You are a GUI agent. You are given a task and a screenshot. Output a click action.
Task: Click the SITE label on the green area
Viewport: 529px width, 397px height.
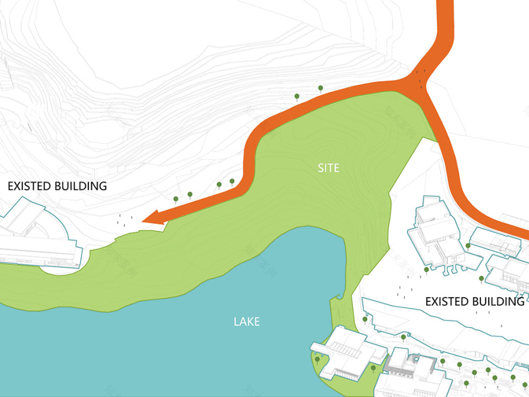coord(328,168)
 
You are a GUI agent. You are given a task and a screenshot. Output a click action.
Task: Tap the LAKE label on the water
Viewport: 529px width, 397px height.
coord(246,322)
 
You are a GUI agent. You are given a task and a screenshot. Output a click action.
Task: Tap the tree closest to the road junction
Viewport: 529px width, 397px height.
coord(320,88)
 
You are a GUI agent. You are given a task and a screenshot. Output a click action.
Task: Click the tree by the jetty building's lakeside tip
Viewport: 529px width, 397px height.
coord(317,360)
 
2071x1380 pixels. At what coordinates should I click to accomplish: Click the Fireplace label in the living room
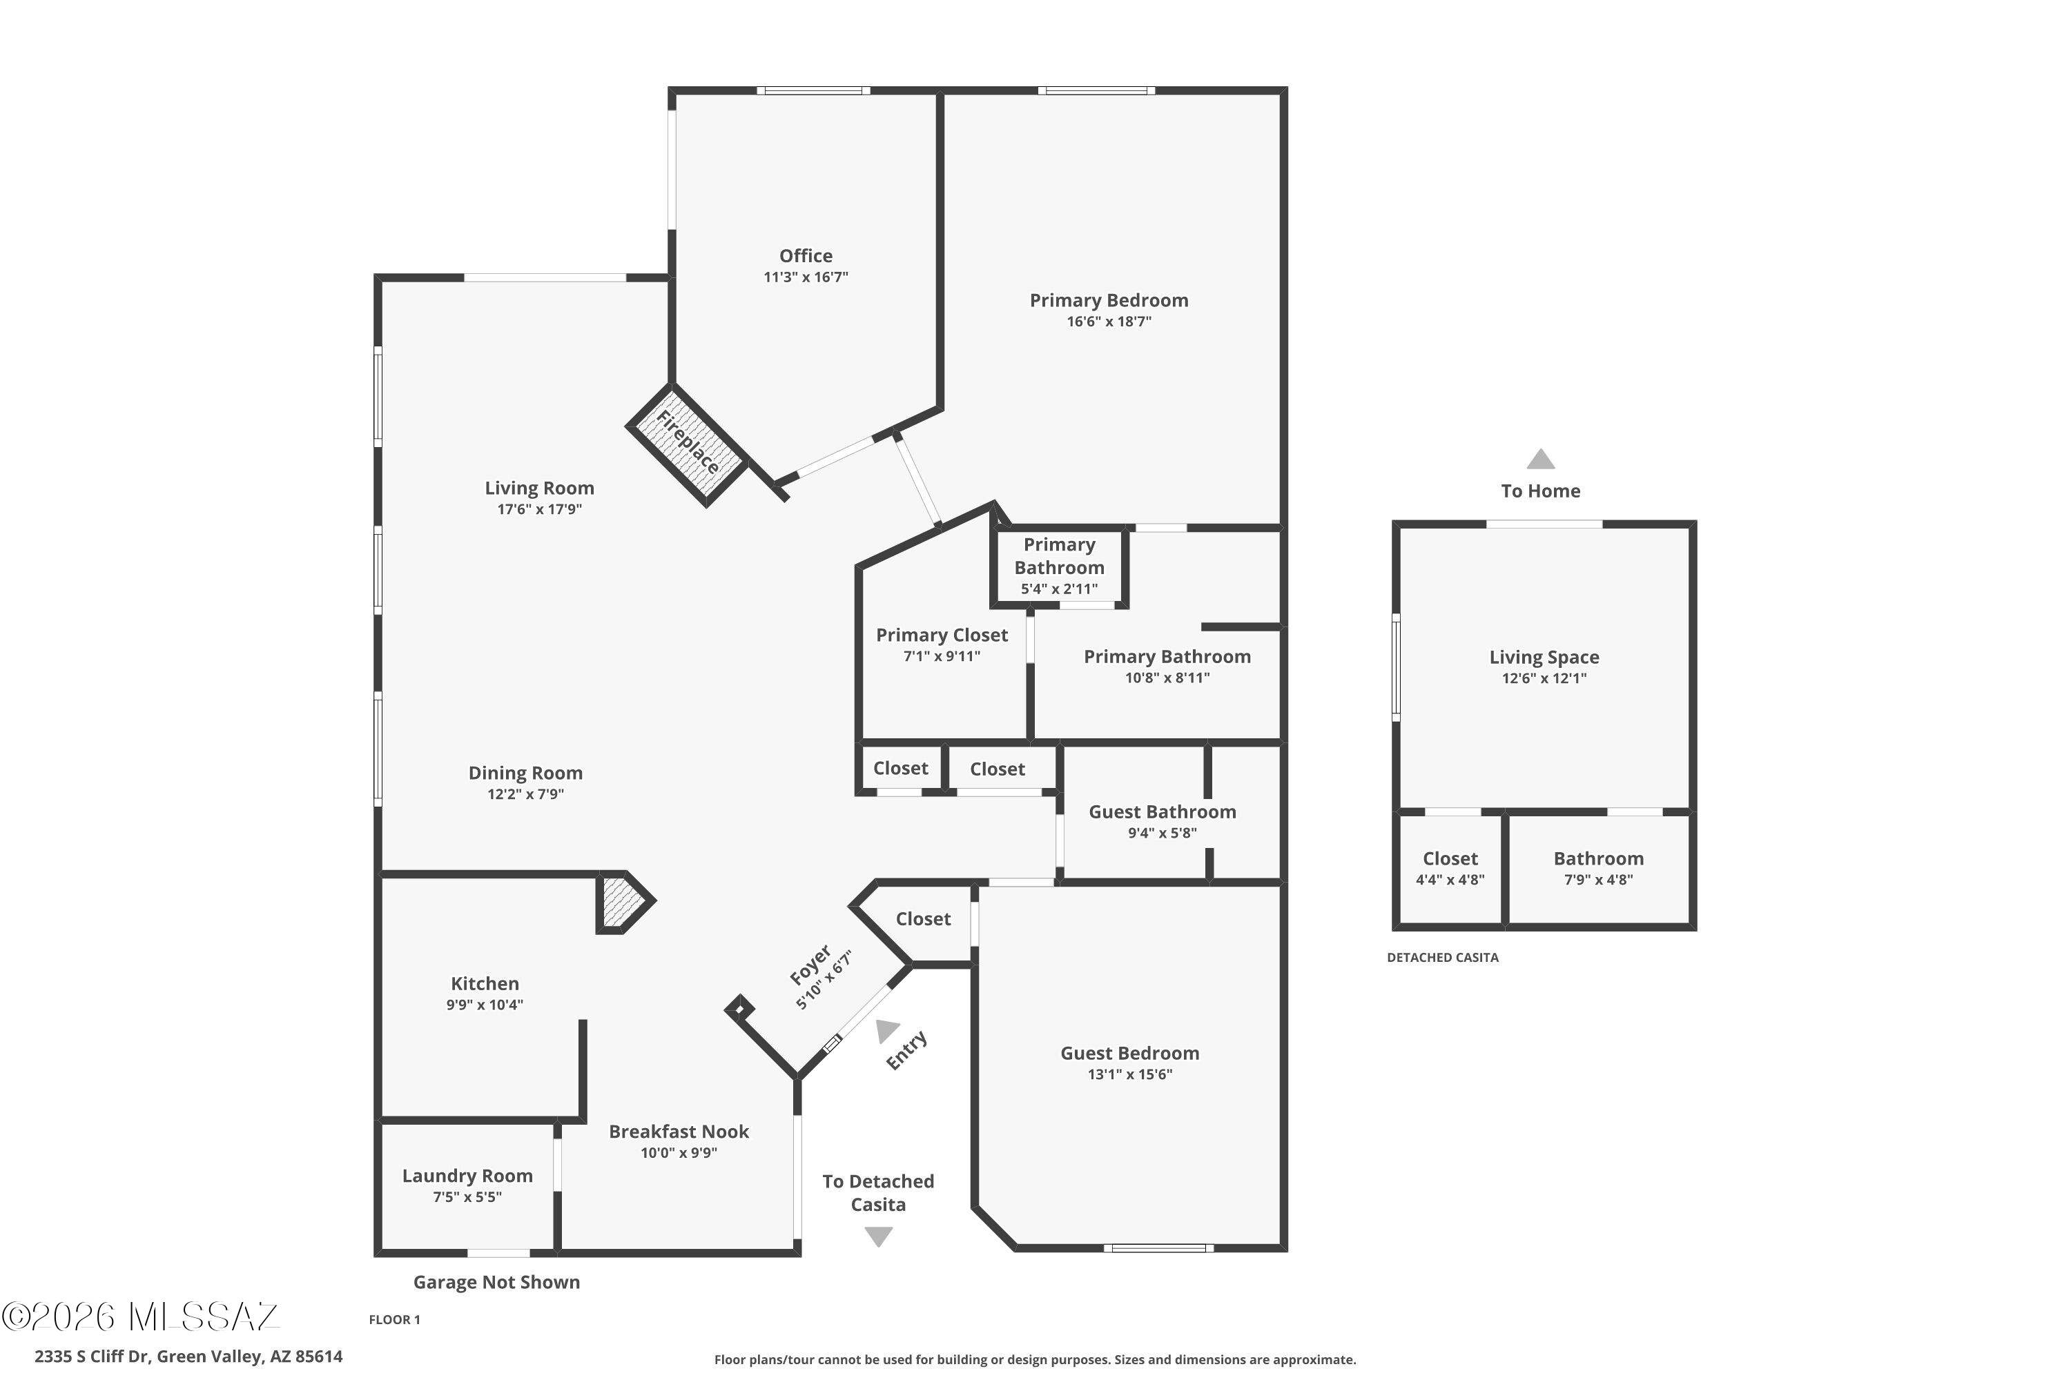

####

Reproduce every line of the records above, requests included, and multiply each coordinate in the answers by 2.15, rounding to whole numbers with halves rounded up. Keep all other numbers as they are, and leave the pictures out of your answer.

You are a GUI agent. You are given a task and a screenshot. Output a click action.
Task: Click the SITE label on the green area
Viewport: 529px width, 397px height.
coord(705,361)
 
You are a GUI agent. You are given a task and a screenshot. Output a click action.
Task: Tap the LAKE label on the water
Viewport: 529px width, 397px height.
coord(529,692)
 
You are a GUI agent. You are given a task and a screenshot. Output a click action.
Task: Tap the tree closest to the road junction
Viewport: 529px width, 397px height.
coord(688,189)
 
You are a GUI agent. You are given a task and a screenshot. Output a click action.
Task: Click the tree by the jetty building's lakeside tip
Viewport: 529px width, 397px height.
coord(682,774)
 
2071x1380 pixels. At what coordinates should I click to accomplish: Click the Fireplace label in the living room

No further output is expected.